_Problem statement_
Copy the passage on drill string deformation from "Such deviations can" up to and including "the wellbore 104.", with no changes.

_Given passage_

----------------------------------------

Tubulars used in drill string 106 generally include thin-walled pipe segments, however, additional non-standard segments are often needed on the drill string 106. Subs, as they are sometimes referred to, can include thread crossovers, collars, and other measuring and sensing assemblies used for measurement or drill string 106 flexure.
As the BHA 110 is lowered deeper into the subterranean formation 114, the drill string 106 can experience one or more forces resulting in drill string compression or deformation. This deformation can become magnified depending on the subterranean formation 114 characteristics (e.g., formation hardness or annulus wall friction—sometimes referred to as stiction). For example, a tubular segment that might be 30 feet when resting on the surface, may have a reduced length when under pressure as part of the drill string 106. Such reduced length, when accounting for the hundreds of tubular segments used to construct the wellbore, can cause small directional course deviations of the BHA 110 over thousands of feet of drilling, putting the BHA 110 off of the intended wellbore target.
Such deviations can make the construction of the wellbore 104 difficult, particularly when operating in extreme environments where drilling must occur in a very specific path. The BHA 110, for example, can begin to drift off course by inches or even several feet as a result of accumulated deformation, compression, or surface friction with the wellbore 104.

----------------------------------------

_Source data_
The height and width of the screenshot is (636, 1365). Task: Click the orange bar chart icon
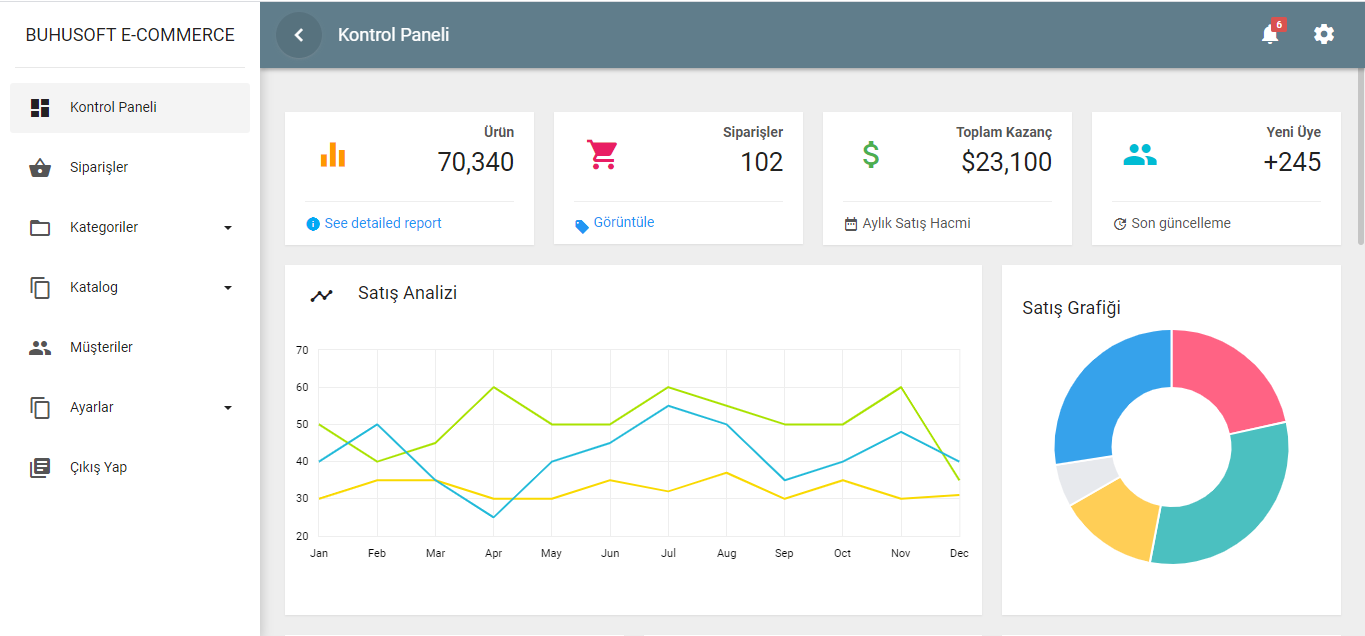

----------------------------------------

_Task answer_
Such deviations can make the construction of the wellbore 104 difficult, particularly when operating in extreme environments where drilling must occur in a very specific path. The BHA 110, for example, can begin to drift off course by inches or even several feet as a result of accumulated deformation, compression, or surface friction with the wellbore 104.